Endings (and beginnings)
Posted by Nicole Marti on January 21st, 2007
Today was one of the coldest (and windiest) days we’ve had all winter. It’s really weird to think that exactly two weeks ago it felt like springtime and everyone was out in their shorts and T-shirts.
Anyhow, in spite of the cold, it was a bright, beautiful day, and I was determined to enjoy a weekend with no school work (since the semester is ending on Monday, and I’m done with my grades.) D and I went to the Metropolitan Museum and wandered in and out of many galleries, looking at whatever caught our interest.
We were in the American Wing in the late afternoon, when a lovely golden light was coming in through the skylight.

For me, this shot seems to represent a time of endings, and the bitter-sweet feeling that goes with them.
Another semester is ending, and in a few days I’ll have new students and new classes to teach. It’s always hard for me to say goodbye to my students, even though I know I’ll see them around in the hallways (and possibly in my classes again). I think each combination of individuals makes for a unique feeling and atmosphere in the classroom, and its something that can’t be re-created. I have to part with each class’ special energy at the end of every semester, and it always makes me a little sad.
The end of the semester is full of so much giddiness, exhaustion, and hectic-ness, that it is hard to really think about that loss, and give it the respect it is due. Plus, I am terrible at good-byes, and I never quite know what to say or do to part with a class at the end of our last hour together. I usually give my students a chance to write me letters about how they felt about the semester, and at times, I have wrote with them and then read them my letter to them. Even though I am the teacher (or maybe because I am), I find it hard to find the right words to say to them to show them how much I’ve enjoyed them (even if they pissed me off at times!), and learned from them, and truly wish them the best for their futures…

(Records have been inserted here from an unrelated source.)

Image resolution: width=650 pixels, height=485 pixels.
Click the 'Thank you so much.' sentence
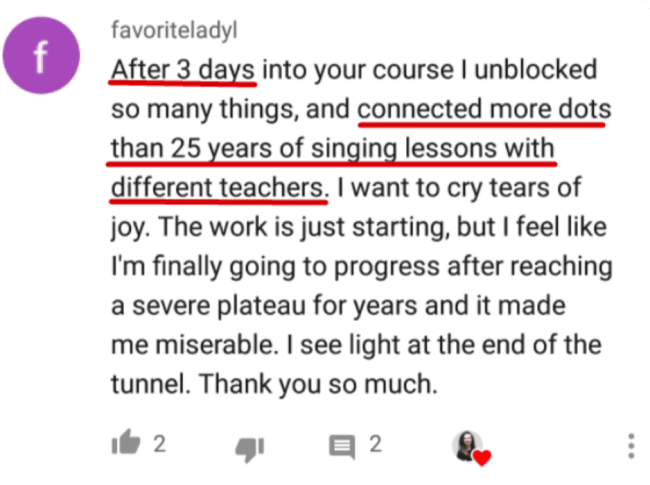318,384
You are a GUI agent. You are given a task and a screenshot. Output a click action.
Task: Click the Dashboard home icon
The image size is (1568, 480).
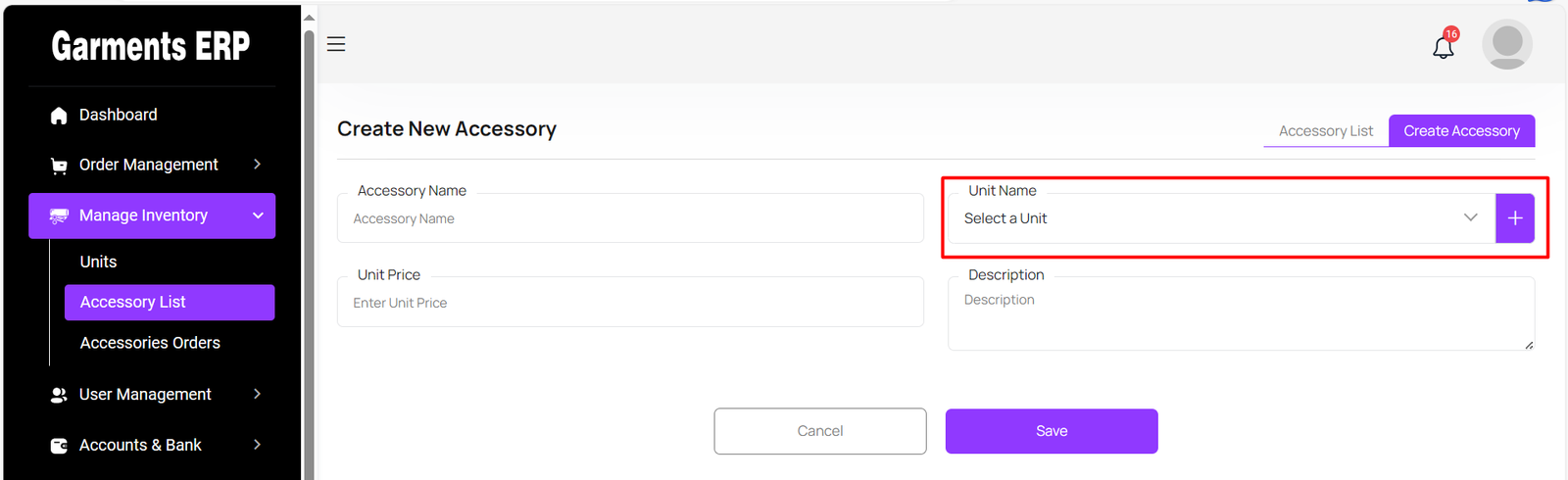tap(59, 116)
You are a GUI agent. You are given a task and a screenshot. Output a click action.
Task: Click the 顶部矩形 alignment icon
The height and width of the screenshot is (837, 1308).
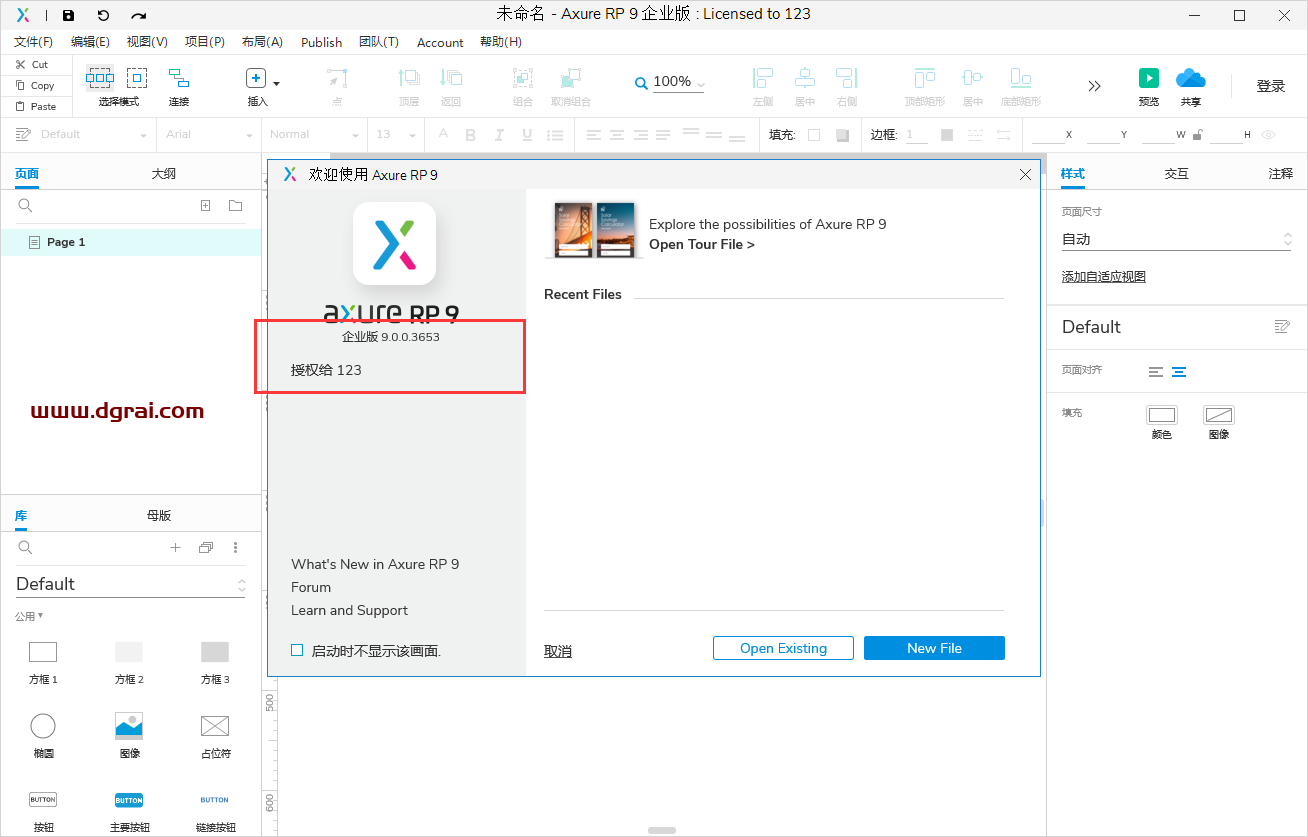[924, 80]
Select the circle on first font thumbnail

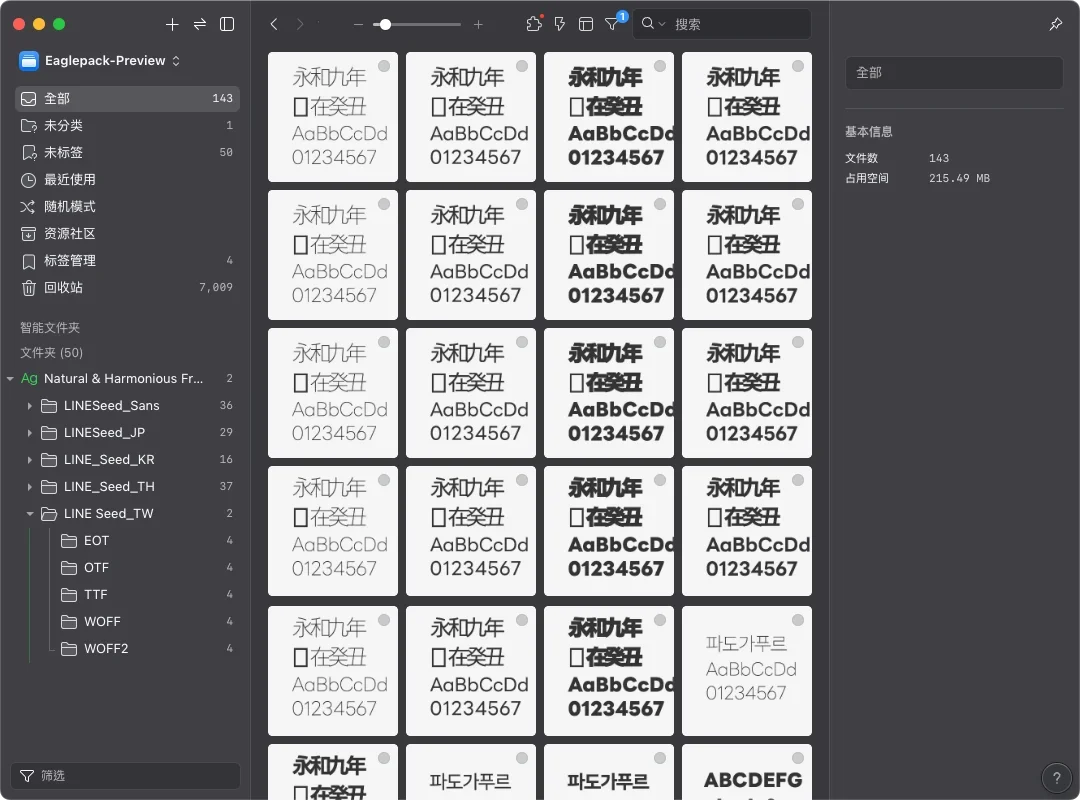(384, 66)

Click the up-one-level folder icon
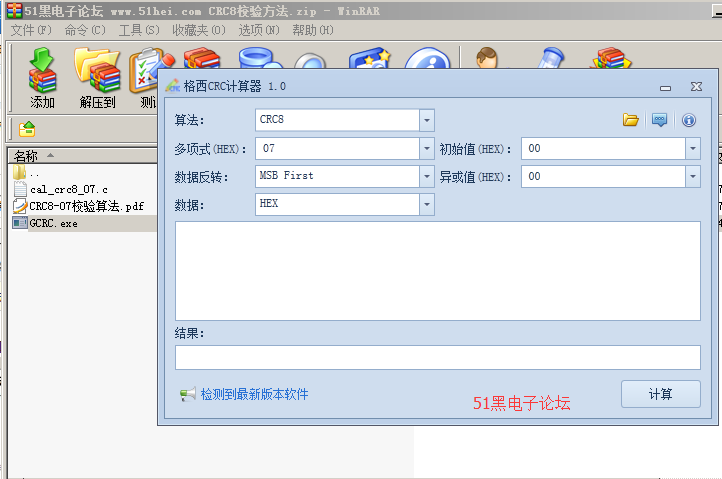pos(27,129)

And then, the new semester is starting, with the nervousness and excitement of new classes, and a 2 new curricula to teach that I’ve never taught before, and a fresh beginning, which is both daunting and hopeful to think about.
And of course, there is the probably even bigger ending-and-beginning of moving out of our apartment, and moving in to a new place, which is looming closer and closer on the horizon. But I can’t get into that too much now because it will only make me more nervous.
So, I’m glad I had this nice day with D and the museum and even the cold wind. It was a little oasis of vacation in the middle of a time of changes.